本文:
井上卓也
ステレオサウンド 48号(1978年9月発行)
「超低音再生のための3D方式実験リポート」より
オーディオの世界で、もっとも重要で、しかも困難なことは、いかにして音楽再生上のベーシックトーンである低音の再生能力を向上するかということである。
実際にスピーカーシステムで音楽を再生してみると、たとえば3ウェイ構成のスピーカーシステムであれば、トゥイーター、スコーカー、ウーファーと受け持つ周波数帯域が下がるほど、エネルギー的に増大することが容易にわかる。どのように強力なトゥイーターを使っても、部屋の天井や床が振動するほどのエネルギーは得られないが、ウーファーでは、たとえ10cm程度の小口径ユニットでさえも、エンクロージュアを振動させるだけのエネルギーは得られる。
低音は、音の波長からみても100Hzで3・4m程度と長く、エネルギーがあるだけに、大量の空気を振動させなければならない。そのためには、より大口径のウーファーが要求されることになる。
ディスクが誕生して以来のオーディオの歴史は、主にこの低音再生能力の向上を、常にメインテーマとして繰りひろげられてきたといってもよい。最近、サブ・ウーファーシステムが台頭し、従来の3D方式をも含めた新しい方式として注目されてきている。現実に、その効果は目ざましいものがある。そこで、ここでは、オーディオにおける低音再生の歴史をふりかえるとともに、話題のサブ・ウーファーシステムの特徴や効果などについて述べてみたいと思う。
ディスクによる再生音楽の世界では、当初のアコースティック蓄音器が、開口面積とその長さにより制約を受けるホーンそのものに依存していたために、いわば中音域のみで音楽再生をしていたことになる。低音域の再生に格段の進歩をもたらしたきっかけは、当時の新技術であるエレクトロニクスの導入と画期的な発明であるダイナミック・コーン型スピーカー(現在のコーン型スピーカーユニット)の実用化の2点によるところが大きい。
もちろん、当時の業務用機器の代表であった映画用の再生系には、すでにレシーバー(現在のドライバーユニット)と大型ホーンを組み合わせた巨大なホーン型スピーカーシステムが使われていたが、それとても、100Hz以下の低音域の再生は、ホーン型の特長として、ホーンのフレアーカットオフ周波数では急激にレスポンスが下降するため、望みうすであったわけである。
コーン型スピーカーユニットは、ホーン型と比較してわりあい小型のプレーンバッフルや後面開放型のエンクロージュアで充分な低音再生が可能であるため、その特長を活かして、コンシュマー用の電気蓄音器が実用化され、これを契機としてハイフィデリティ再生という言葉が使用されるようになった。つまり、当時はプログラムソース側のディスクもSP盤であり、ディスク制作用のカッターも、また再生側のカートリッジとトーンアームが一体となったピックアップやピックアップヘッドの性能からも、高域再生は期待できなかったために、聴感上でのバランスから、いかに低音再生が可能であるかが、ハイフィデリティ再生のポイントになっていたことになる。

データ部分:
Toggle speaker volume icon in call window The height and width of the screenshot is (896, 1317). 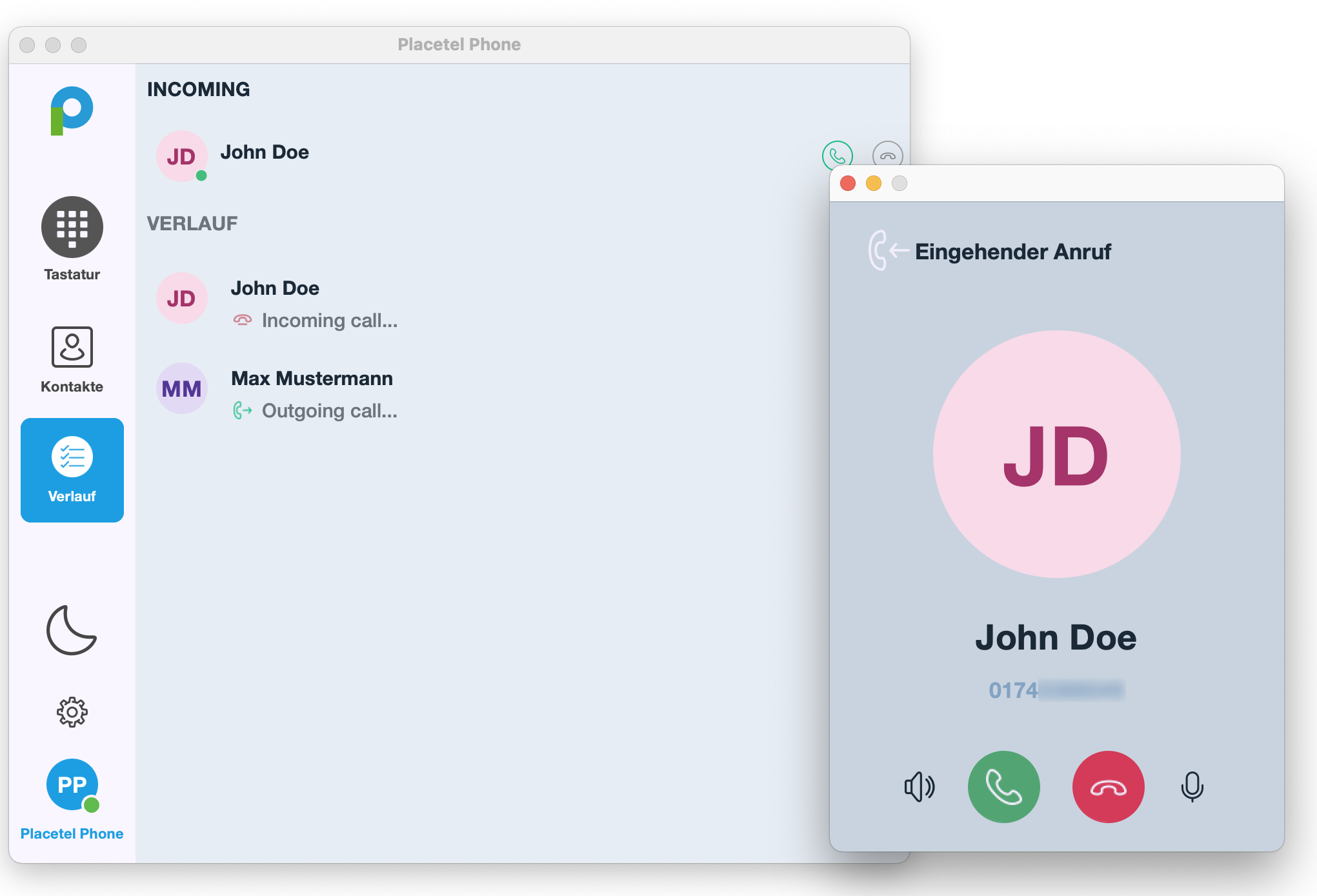919,786
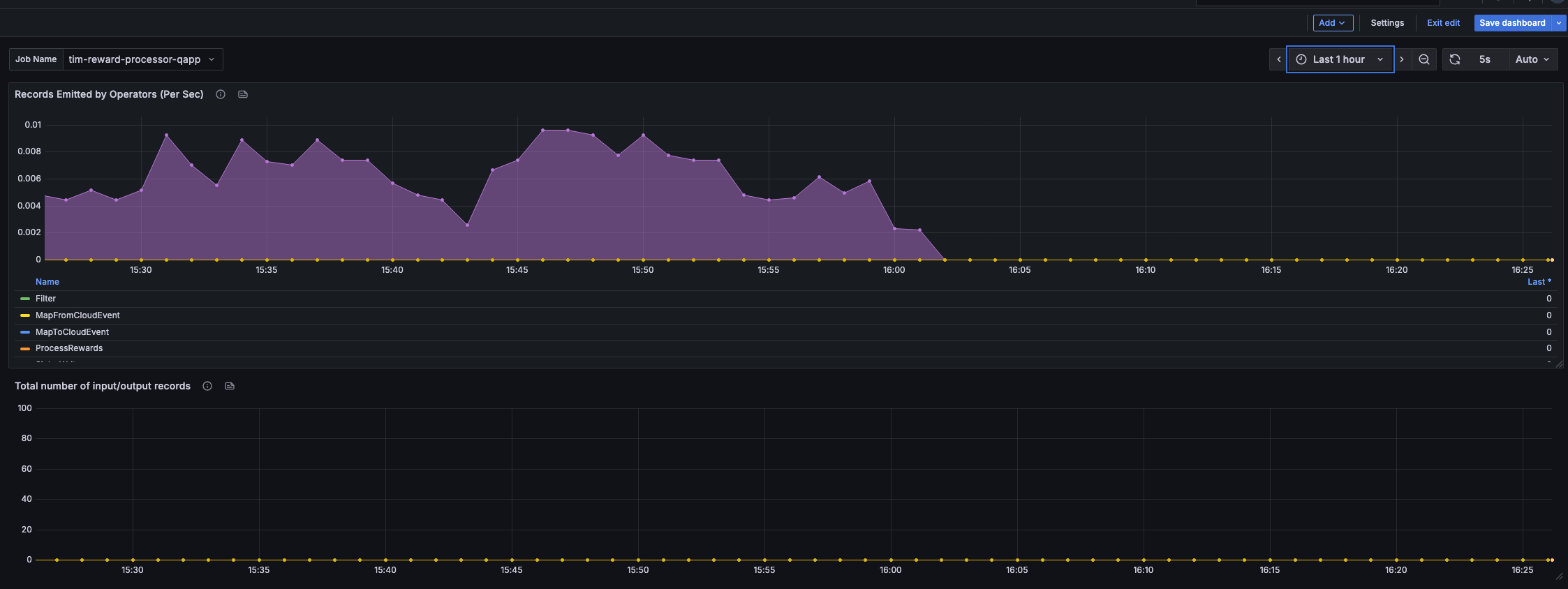
Task: Click the info icon beside Records Emitted title
Action: pyautogui.click(x=221, y=94)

作業一覧:
1. 低音再生についての本文では、低音域の再生に格段の進歩をもたらしたきっかけとして、どの2点が挙げられていますか?
2. 低音再生についての本文を、最後の文の後から書き継いでください。
資料は別の出典から採ったものです。

解答:
1. 当時の新技術であるエレクトロニクスの導入と、ダイナミック・コーン型スピーカー(現在のコーン型スピーカーユニット)の実用化です。

2.
ちなみに、昭和十年頃のオーディオ雑誌を見ると、低音再生に関する問題が数多く見受けられるし、アンプでは、管球式で、増幅段とパワー段の段間の結合用コンデンサーを取除く、ロフチン・ホワイト方式と呼ばれた直結結合型のアンプの試作記事などがある。
この当時も現在と同様に、オーディオのアマチュアの技術レベルよりも、メーカーの技術レベルのほうが特例を除いて格段に高く、米GE社でのバスリフレックス型エンクロージュアの開発や、多分米RCA社の製品であったと思うが、エンクロージュアの底板部分に、パイプオルガン状に長さと直径の異なったパイプを多数設置して充分な低音を再生しようとした製品があった。これらは、それぞれユニークなオリジナルアイデアに基づいた、低音再生へのアプローチの結果に他ならない。
昭和二十年代前半の頃になると、まだ国内メーカーの製品は、プレーヤー、アンプ、スピーカーを一つの箱の中に収めた、いわゆる電蓄の形態を採用していたが、各社のトップクラスの製品やデモ用のモデルは、充分な低音を再生するために、現在のスピーカーシステムでいえば、JBL4343程度以上のものが多く、なかには小型の洋服ダンスほどもある超大型のモデルがあり、椅子の上に乗らないとディスクがかけられないといったものもあり、一種の超大型電蓄時代といった感があったこともある。
しかし、ディスク再生で革命的にといってもよいほどの出来事は昭和三十三年に33 1/3回転のLP盤が米コロンビアで開発されたことと、ほぼ時を同じくして米RCAから、45回転17cm直径のEP盤が開発されたことである。このことによりディスクにカッティングできる周波数帯域が、50~15000Hz程度に飛躍的に拡大されたのである。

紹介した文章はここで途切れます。